Sumatra Darurat Ekologi Kapitalis


author photo

7 Des 2025 - 14.48 WIB



Oleh: Fina Siliyya, S.TPn.

Bencana banjir bandang dan tanah longsor yang bertubi-tubi di Sumatra, mencakup Aceh, Sumatra Utara, dan Sumatra Barat, bukanlah insiden alamiah yang dipicu curah hujan ekstrem. Musibah ini adalah akumulasi dari krisis ekologis terstruktur yang disebabkan oleh erosi daya dukung lingkungan secara masif. Parahnya dampak bencana menguak fakta bahwa kerusakan alam telah mencapai titik kritis, didorong oleh kebijakan-kebijakan yang secara sengaja melegitimasi eksploitasi. Kebijakan seperti obral izin konsesi lahan, perluasan area perkebunan sawit, serta deregulasi melalui UU Cipta Kerja dan UU Minerba, telah menjadi instrumen legalisasi kejahatan lingkungan demi kepentingan korporasi, mengabaikan keselamatan dan masa depan rakyat.

Inti permasalahan ini berakar pada sistem sekuler demokrasi kapitalisme. Sistem yang mendewakan keuntungan (profit) ini secara fundamental memandang alam sebagai sumber daya tak terbatas yang harus dieksploitasi, bukan sebagai entitas yang harus dijaga. Kondisi ini menciptakan simbiosis mutualisme yang koruptif antara penguasa dan pengusaha. Atas nama percepatan pembangunan dan pertumbuhan ekonomi, kepentingan oligarki ditempatkan jauh di atas kelestarian ekosistem dan kesejahteraan publik. Rakyat menanggung beban penderitaan dan kerugian, sementara keuntungan dari penjarahan sumber daya alam dinikmati oleh segelintir elite, memperlihatkan betapa rapuhnya perlindungan lingkungan di bawah sistem yang tidak berpihak pada keadilan ekologis.

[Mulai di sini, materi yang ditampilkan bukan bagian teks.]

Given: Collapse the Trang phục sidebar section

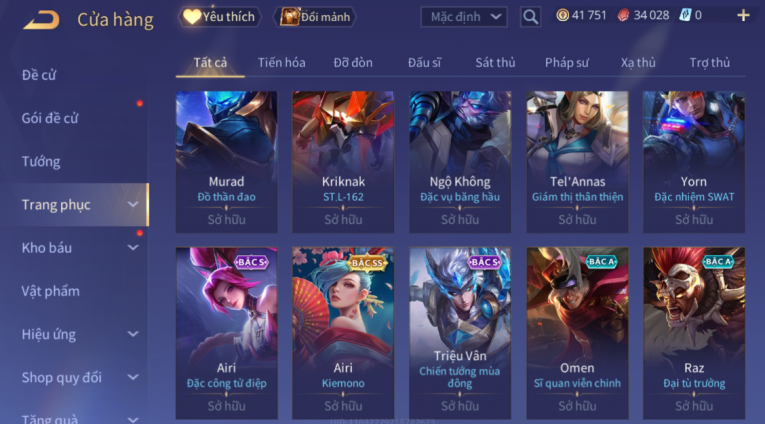Looking at the screenshot, I should point(133,204).
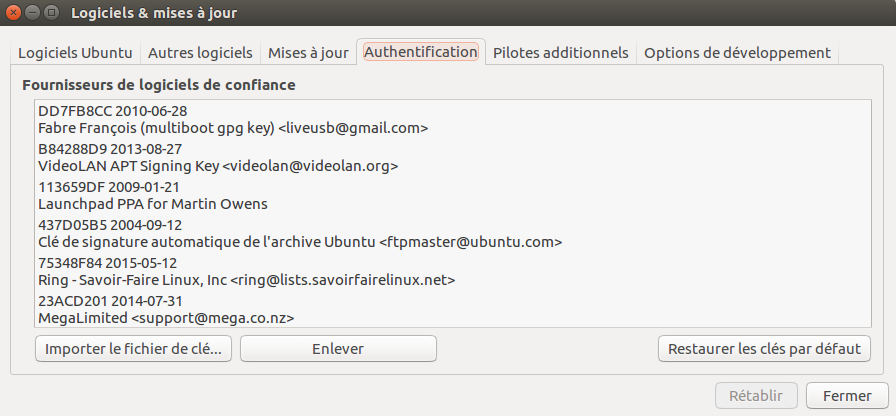Close the Logiciels & mises à jour window
This screenshot has height=416, width=896.
13,13
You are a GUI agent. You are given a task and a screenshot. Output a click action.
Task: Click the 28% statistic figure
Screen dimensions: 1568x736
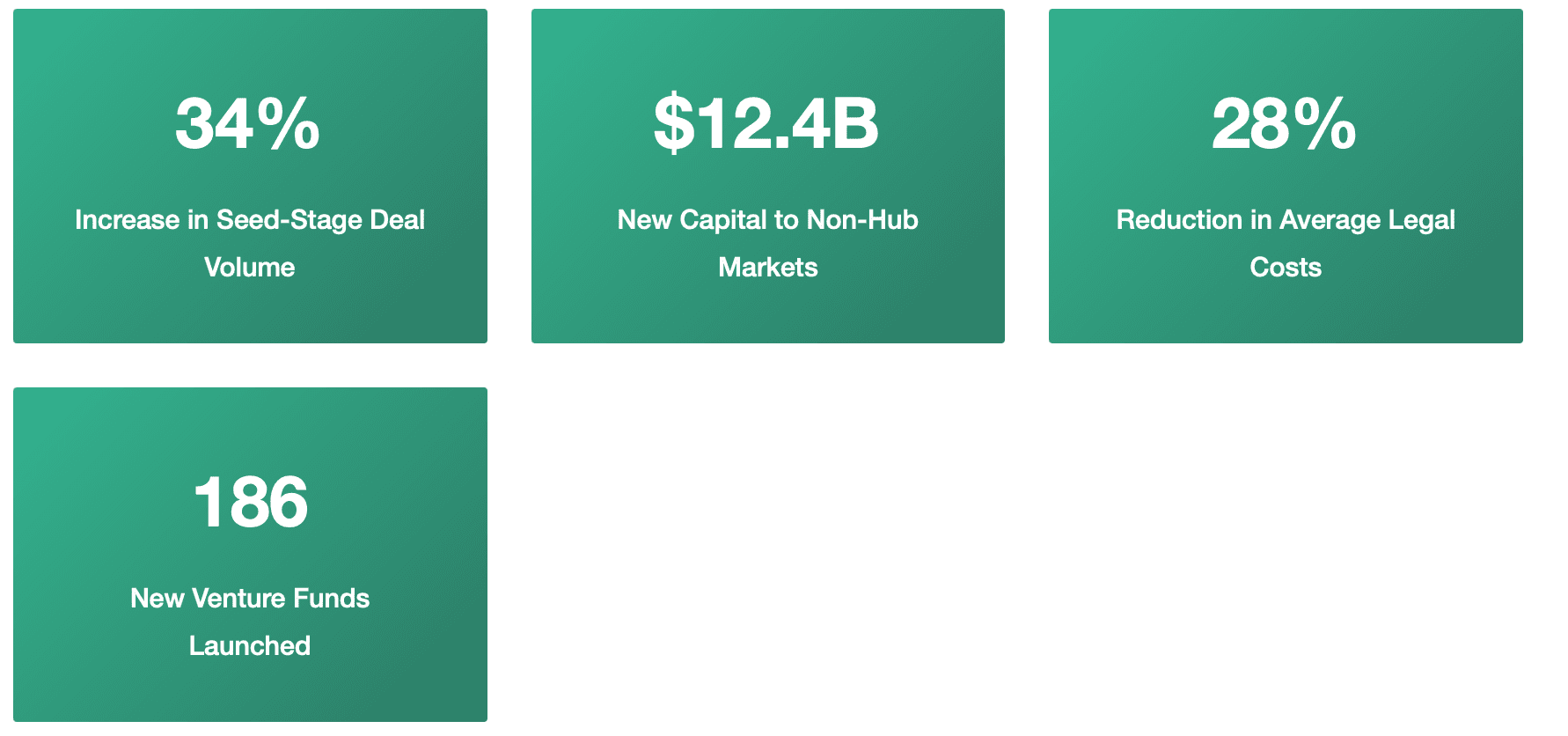(x=1284, y=124)
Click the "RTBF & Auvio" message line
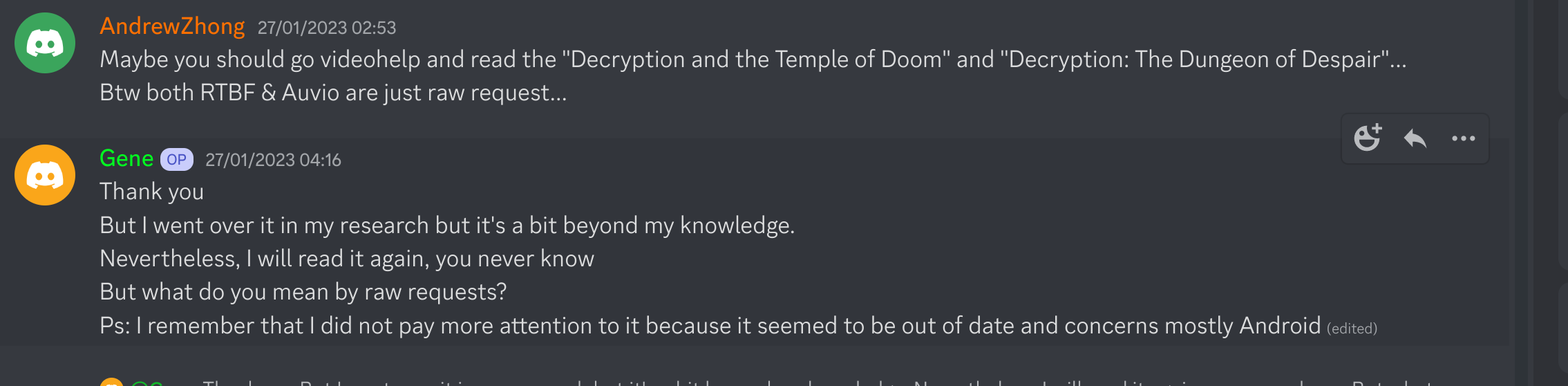 coord(332,93)
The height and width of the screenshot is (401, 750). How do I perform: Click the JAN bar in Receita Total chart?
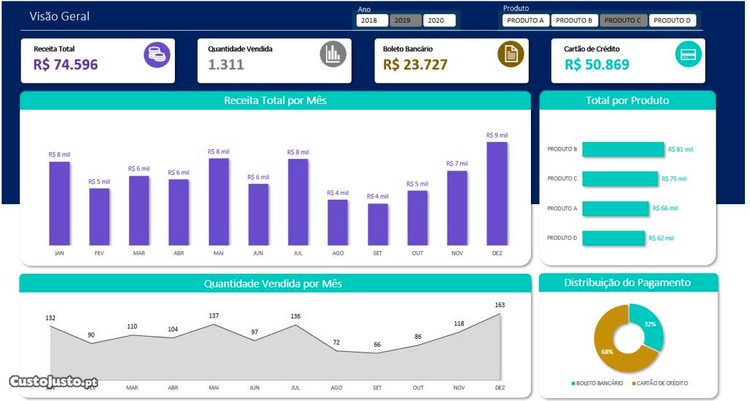point(59,203)
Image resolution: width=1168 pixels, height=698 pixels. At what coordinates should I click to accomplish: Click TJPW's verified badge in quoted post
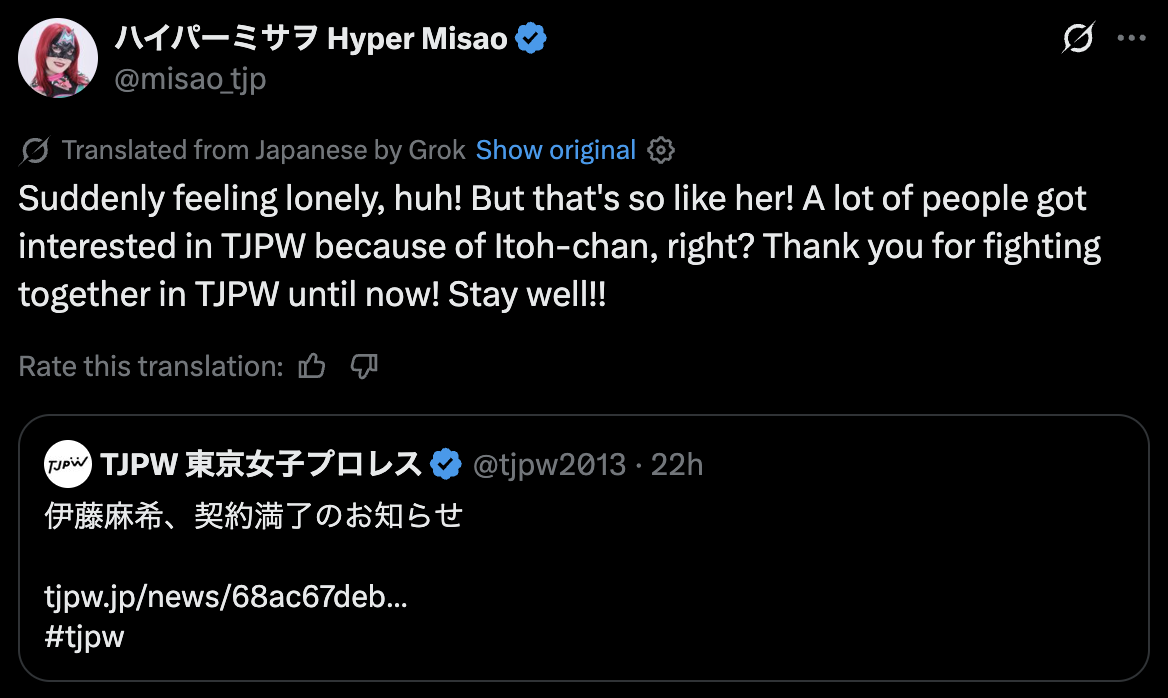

Al-Qur'an telah memberikan peringatan tegas bahwa kerusakan di daratan dan lautan adalah akibat dari ulah tangan manusia (QS Ar-Rum: 41). Bencana di Sumatra adalah panggilan moral dan spiritual untuk menghentikan kerusakan ini. Pemulihan tidak bisa dicapai hanya melalui alokasi dana darurat pasca-bencana, melainkan membutuhkan transformasi sistemik yang mengembalikan hukum Tuhan sebagai pedoman pengelolaan alam. Dengan berpegangan pada ajaran agama, menjaga lingkungan menjadi sebuah kewajiban suci dan wujud ketaatan, bukan sekadar komitmen politik yang temporer.

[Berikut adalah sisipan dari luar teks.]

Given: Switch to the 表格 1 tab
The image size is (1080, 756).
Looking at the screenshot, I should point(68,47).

Satu-satunya solusi berkelanjutan adalah melalui Pemerintahan yang berlandaskan aturan Sang Pencipta, di mana negara menggunakan pedoman Ilahi untuk mengurus seluruh aspek kehidupan, termasuk konservasi dan pengelolaan sumber daya alam. Pemimpin negara, sebagai pemegang amanah, akan merumuskan cetak biru tata ruang komprehensif yang menghormati fungsi alamiah wilayah, menetapkan zona lindung, dan menghentikan eksploitasi merusak. Negara akan memprioritaskan pencegahan bencana dan keselamatan umat dari dharar (bahaya). Hanya dengan sistem yang berorientasi pada tanggung jawab Ilahi ini, kita dapat menggantikan kerusakan kapitalisme dengan perlindungan ekologis yang hakiki, meminimalisir musibah, dan menjamin keberlangsungan hidup bagi generasi mendatang.